# [EXERCISE DETAILS]
Make an exact copy, without pictures, of the lines below from the one containing "This screenshot has height=707, width=1280." to the last line, both ends included.
· · ·
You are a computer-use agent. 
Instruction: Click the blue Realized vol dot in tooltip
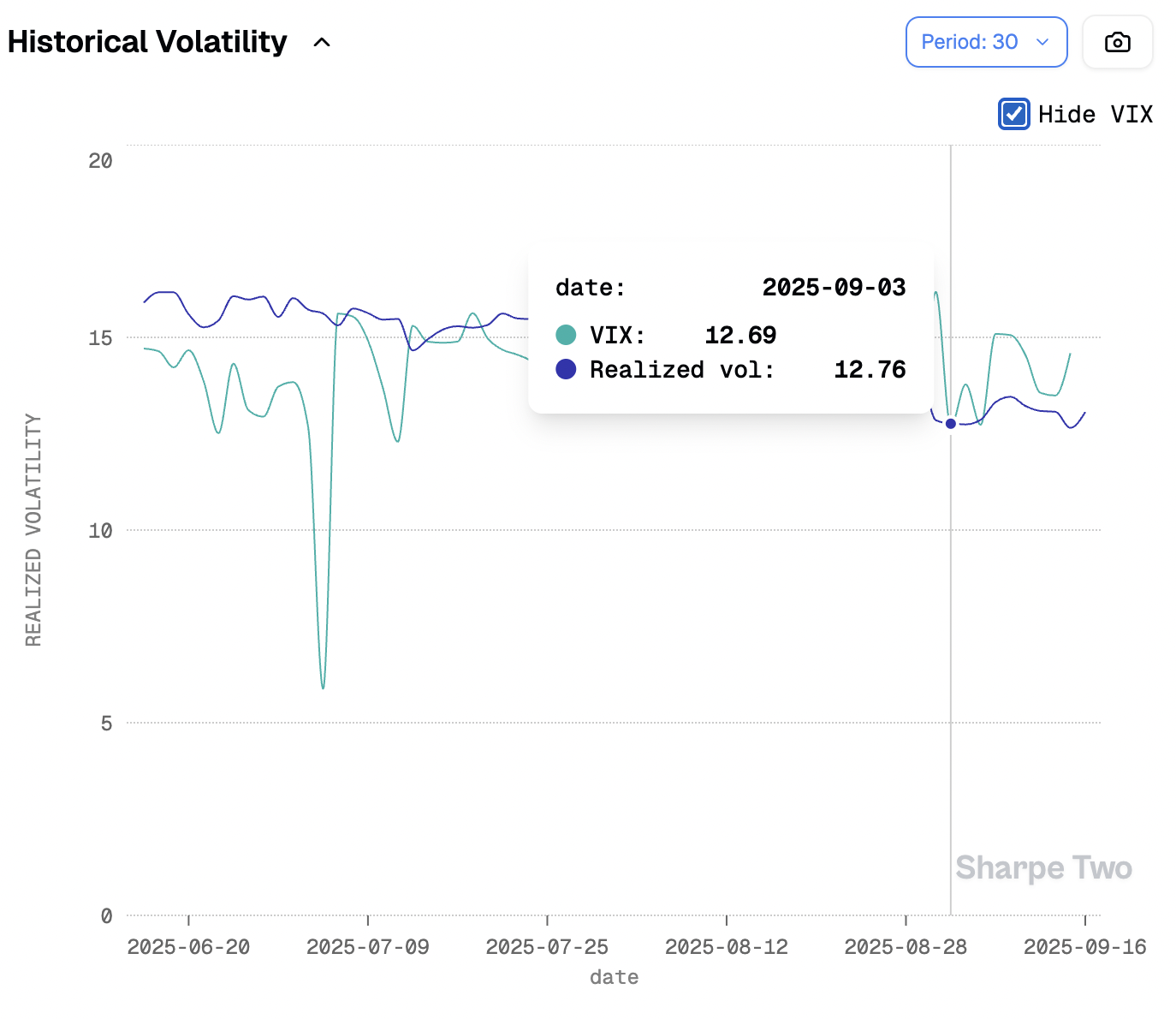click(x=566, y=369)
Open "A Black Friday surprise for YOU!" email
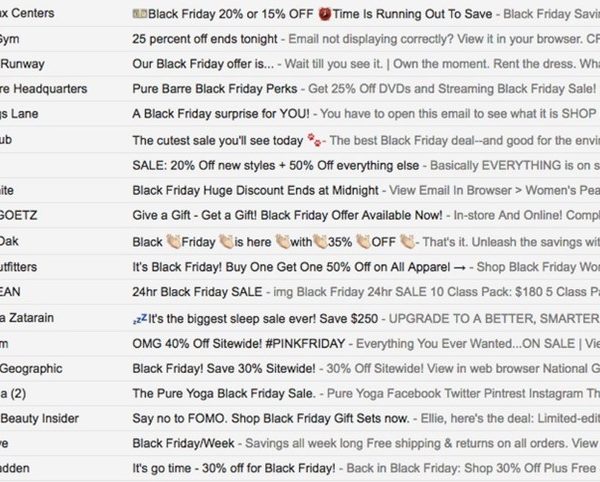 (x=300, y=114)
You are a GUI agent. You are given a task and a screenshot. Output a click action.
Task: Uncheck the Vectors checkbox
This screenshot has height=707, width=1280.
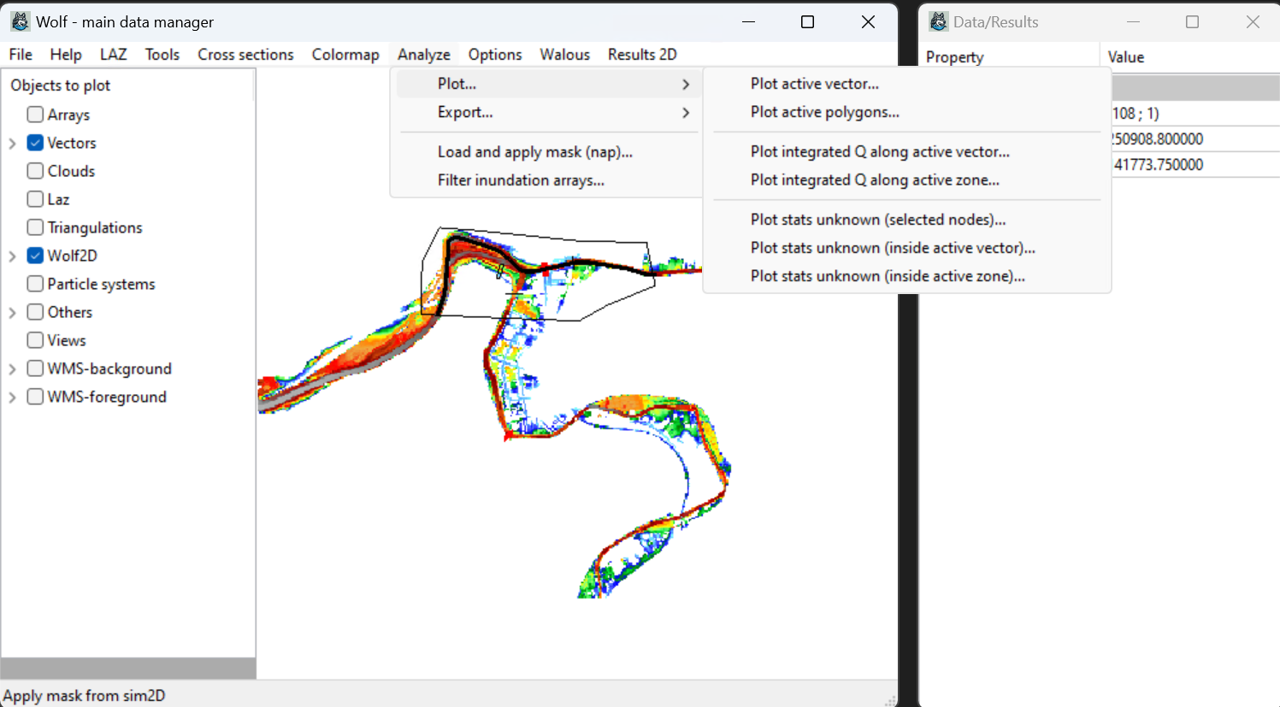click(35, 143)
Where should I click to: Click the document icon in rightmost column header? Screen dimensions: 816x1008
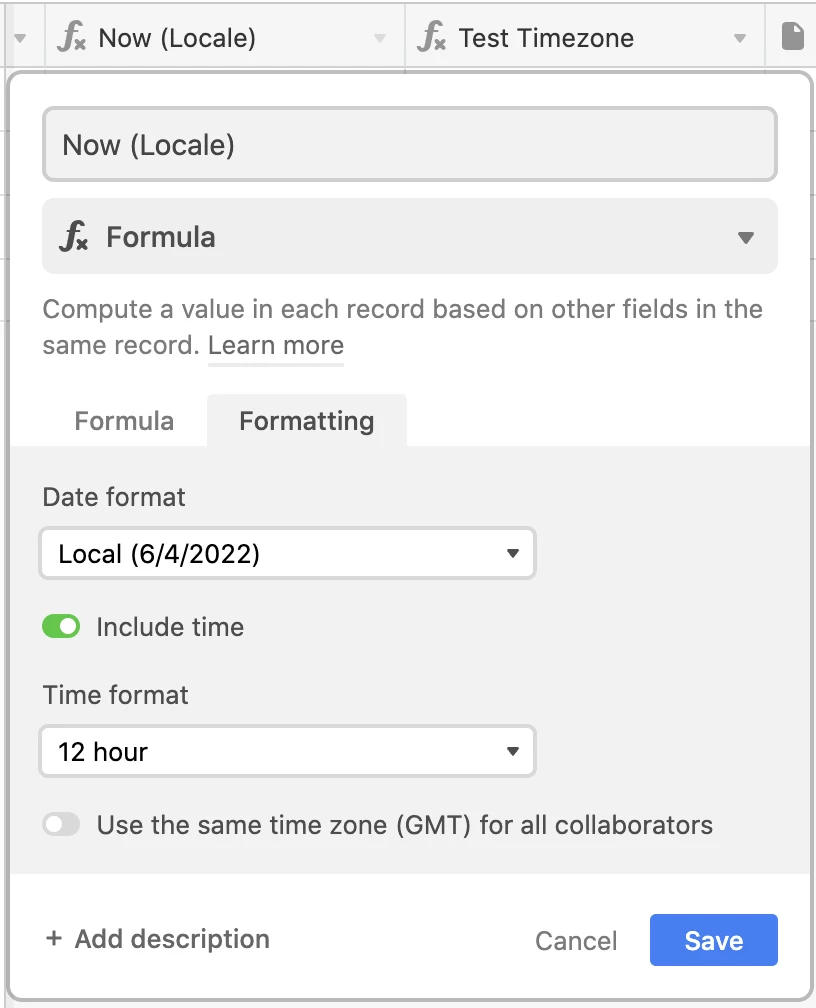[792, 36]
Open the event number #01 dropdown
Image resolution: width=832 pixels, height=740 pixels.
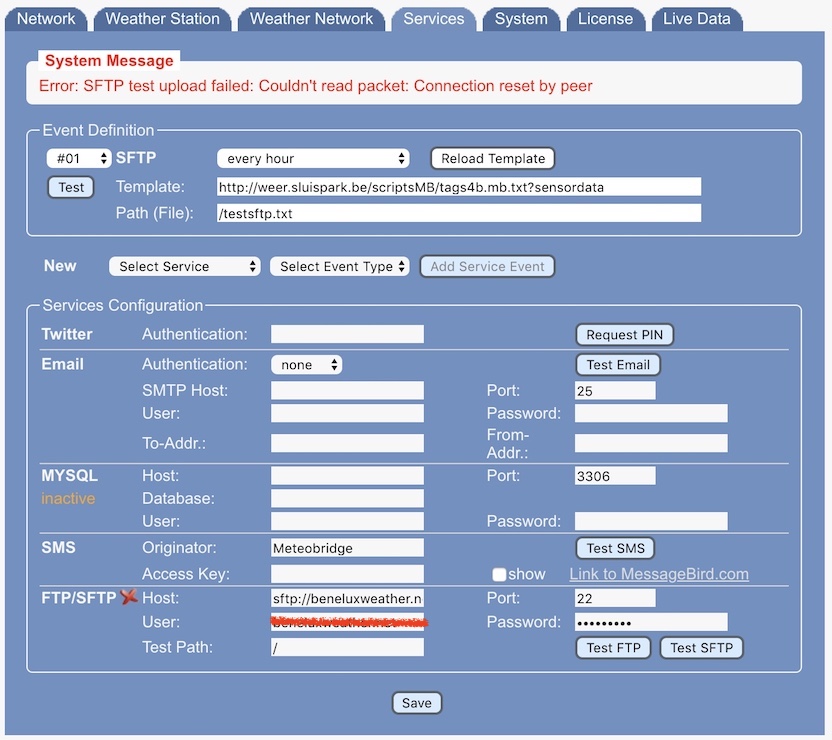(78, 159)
· · ·
# [RESULT OF THE TASK]
This screenshot has height=707, width=1280.
click(35, 143)
Where should I click to: Click the document icon in rightmost column header? Screen dimensions: 816x1008
[792, 36]
Open the event number #01 dropdown
Image resolution: width=832 pixels, height=740 pixels.
(78, 159)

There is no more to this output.